Tip:
Highlight text to annotate it
X
TISH JENNINGS: Being a teacher today can be a very challenging experience. There are a
lot of demands on teachers to fulfill curriculum requirements, testing requirements.
My own teaching experience, I saw how stress interfered with my own ability to be present,
and notice those moments, and teach in a way that allows minds to open and stay open. Because
when you get stressed out your mind closes, it's just what happens.
When you start to feel like you have to defend yourself or your being threatened in any way
you pull back, you pull in, you constrict. To teach in this way you have to keep yourself
calm and relaxed and open, and open hearted, and open minded.
To be a teacher requires and extremely high degree of social emotional confidence, way
more than the average person. Because you have to be able to regulate your emotions
in the context of a classroom setting where you're teaching--
MARIA LEROSE: [interposing] Where there are a lot of other little emotions.
TISH JENNINGS: [laughing] A lot of other little emotions.
TISH JENNINGS: So what I had hoped to do is create an intervention program that would
help teachers deal with the stress, and help retain that joy and love that teachers come
to teaching with.
TISH JENNINGS: You're in a classroom. You're in front of 25-30 kids and you're trying to
cope with an issue and you're not supposed to get angry, that's not socially acceptable.
So, it's almost like having your break and your accelerator going at the same time, and
it wears you out. It really exhausts you. So, I started thinking-- well how can I help
teachers with this? Where we came to was a combination of mindful awareness practices
and emotion skills training. CARE combines both of these in a sequential, didactic manner.
It progressively introduces different concepts that starts with, you need to care for yourself
and this is why you need to care for yourself, this is your emotional life and this is why
it can be challenging to be a teacher, and this is why these situations may cause stress
for you, and here are some techniques that we know can help you self regulate in that
context.
MARIA LEROSE: How do you introduce this to teachers?
TISH JENNINGS: We have two ways that it is presented right now. Every summer we do it
here at the Garrison Institute as a five day retreat.
It's very intensive and we usually have a large group. Here, last year, we had about
75 people. That's a really interesting dynamic setting to do it in.
We also do it, what we call out in-the-field, and that's in a school, or in a district,
with a group of teachers. In that setting we try to spread it out.
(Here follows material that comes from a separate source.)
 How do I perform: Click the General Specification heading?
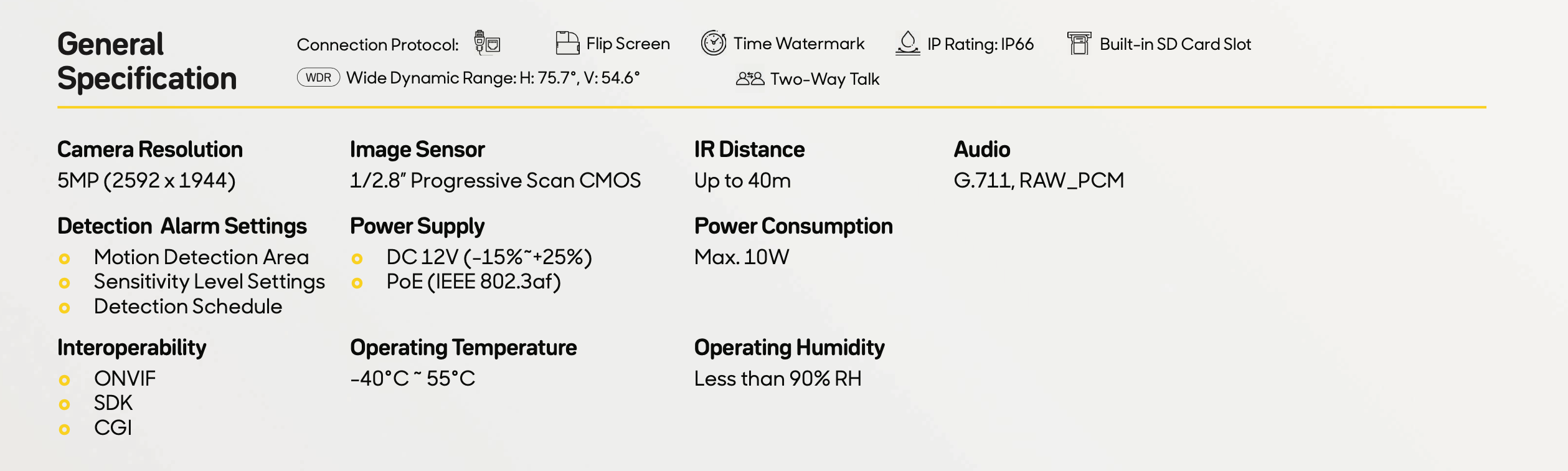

We do a more extended
version of it.
TISH JENNINGS: We just finished a two-year project that was funded by the federal government,
to finish the development of it, pilot it several times, get some feedback, you know,
and to pilot it again. We just did a pilot randomized controlled trial.
What we've been finding is that the program really helps reduce a lot of different kinds
of stress. The kind of stress I was really interested to see it reducing was a sense
of time urgency, a sense of time pressure, because one of the biggest stressors teachers
expressed to us is that they feel like they have no time.
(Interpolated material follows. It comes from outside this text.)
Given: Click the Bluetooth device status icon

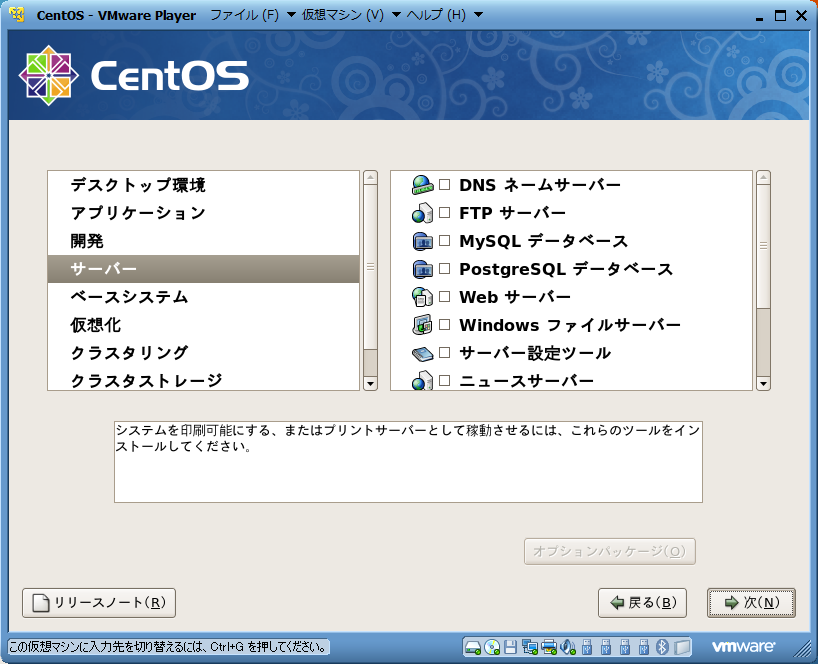Looking at the screenshot, I should (661, 646).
Teachers were reporting at the end of the program--compared to the control group--that
they felt less time pressure.
MARIA LEROSE: Well that's odd, because there are only so many hours in the day.
TISH JENNINGS: Right
MARIA LEROSE: So how would it be that--- what did it change?
TISH JENNINGS: Well, that's a really interesting question. The only way we could find that
out was through our focus groups, and we asked them about that.
They said to us that it was amazing to them, that they felt a sort of psychological space,
that they felt like they had more time. They felt like by slowing down, they had more time
and that they were accomplishing more.
I think what happens when you're getting all revved up with this kind of time pressure
rumination, is that you are spending so much time thinking about what you have to do, that
you are not doing what you have to do.
MARIA LEROSE: And are you at the stage now where if people are interested they should
contact you?
TISH JENNINGS: Definitely. We're at the point now where we'll be publishing our materials
very soon, publishing our research, the findings that we have from the second year of our project.
We are getting ready to go to scale. We're preparing the capacity to do that. We're very
excited about that.
MARIA LEROSE: I see, and in a nutshell, what are the findings?
TISH JENNINGS: That reduction in this time associated stress, or time related stress,
improvements or increases in mindfulness and interpersonal mindfulness, a measure that
Mark Greenberg and I developed. We've also noticed self efficacy improved with this program
and the other one that I thought was very important is that we reduced physical symptoms.
MARIA LEROSE:Well, I'm not a teacher, but where do I sign up? [laughing]
TISH JENNINGS: [laughing] You can come to our retreat this summer.
MARIA LEROSE: Thanks a lot Tish, Tish Jennings.